[Extracted data]
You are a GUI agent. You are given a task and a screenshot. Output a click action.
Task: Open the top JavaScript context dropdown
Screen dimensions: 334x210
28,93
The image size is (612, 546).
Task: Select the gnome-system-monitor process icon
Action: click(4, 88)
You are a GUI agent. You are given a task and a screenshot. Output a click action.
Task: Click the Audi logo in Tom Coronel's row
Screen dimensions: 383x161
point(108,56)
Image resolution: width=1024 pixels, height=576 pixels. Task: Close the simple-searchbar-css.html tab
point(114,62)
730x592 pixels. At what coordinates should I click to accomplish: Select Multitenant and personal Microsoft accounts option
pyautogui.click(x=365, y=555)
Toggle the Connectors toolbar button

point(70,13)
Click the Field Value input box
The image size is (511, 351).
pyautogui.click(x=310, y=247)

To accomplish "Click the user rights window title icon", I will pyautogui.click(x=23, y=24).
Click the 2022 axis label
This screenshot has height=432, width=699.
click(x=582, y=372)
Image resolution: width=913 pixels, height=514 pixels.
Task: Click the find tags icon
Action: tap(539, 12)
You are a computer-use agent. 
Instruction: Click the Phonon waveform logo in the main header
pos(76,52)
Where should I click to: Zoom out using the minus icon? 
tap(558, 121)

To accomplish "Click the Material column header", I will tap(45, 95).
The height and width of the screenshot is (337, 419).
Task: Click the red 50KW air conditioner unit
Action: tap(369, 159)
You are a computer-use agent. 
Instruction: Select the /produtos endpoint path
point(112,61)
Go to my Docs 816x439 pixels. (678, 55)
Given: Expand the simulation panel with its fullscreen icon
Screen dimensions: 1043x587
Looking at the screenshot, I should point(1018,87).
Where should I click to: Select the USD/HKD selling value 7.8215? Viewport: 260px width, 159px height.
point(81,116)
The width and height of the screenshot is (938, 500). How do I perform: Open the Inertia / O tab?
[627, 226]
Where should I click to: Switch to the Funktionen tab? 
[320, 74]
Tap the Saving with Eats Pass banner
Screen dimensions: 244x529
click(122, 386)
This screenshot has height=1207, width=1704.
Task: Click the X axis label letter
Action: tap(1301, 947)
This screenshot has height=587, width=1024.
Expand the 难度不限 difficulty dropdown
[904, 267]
[/Extracted data]
§ Work required:
All the data above should be restated in full, exactly.

§ Response:
You are a GUI agent. You are given a task and a screenshot. Output a click action.
Task: Open the top JavaScript context dropdown
Screen dimensions: 334x210
28,93
The image size is (612, 546).
Task: Select the gnome-system-monitor process icon
Action: click(4, 88)
You are a GUI agent. You are given a task and a screenshot. Output a click action.
Task: Click the Audi logo in Tom Coronel's row
Screen dimensions: 383x161
point(108,56)
Image resolution: width=1024 pixels, height=576 pixels. Task: Close the simple-searchbar-css.html tab
point(114,62)
730x592 pixels. At what coordinates should I click to accomplish: Select Multitenant and personal Microsoft accounts option
pyautogui.click(x=365, y=555)
Toggle the Connectors toolbar button

point(70,13)
Click the Field Value input box
The image size is (511, 351).
pyautogui.click(x=310, y=247)

To accomplish "Click the user rights window title icon", I will pyautogui.click(x=23, y=24).
Click the 2022 axis label
This screenshot has height=432, width=699.
click(x=582, y=372)
Image resolution: width=913 pixels, height=514 pixels.
Task: Click the find tags icon
Action: tap(539, 12)
You are a computer-use agent. 
Instruction: Click the Phonon waveform logo in the main header
pos(76,52)
Where should I click to: Zoom out using the minus icon? 
tap(558, 121)

To accomplish "Click the Material column header", I will tap(45, 95).
The height and width of the screenshot is (337, 419).
Task: Click the red 50KW air conditioner unit
Action: tap(369, 159)
You are a computer-use agent. 
Instruction: Select the /produtos endpoint path
point(112,61)
Go to my Docs 816x439 pixels. (678, 55)
Given: Expand the simulation panel with its fullscreen icon
Screen dimensions: 1043x587
Looking at the screenshot, I should point(1018,87).
Where should I click to: Select the USD/HKD selling value 7.8215? Viewport: 260px width, 159px height.
point(81,116)
The width and height of the screenshot is (938, 500). How do I perform: Open the Inertia / O tab?
[627, 226]
Where should I click to: Switch to the Funktionen tab? 
[320, 74]
Tap the Saving with Eats Pass banner
Screen dimensions: 244x529
click(122, 386)
This screenshot has height=1207, width=1704.
Task: Click the X axis label letter
Action: tap(1301, 947)
This screenshot has height=587, width=1024.
Expand the 难度不限 difficulty dropdown
[904, 267]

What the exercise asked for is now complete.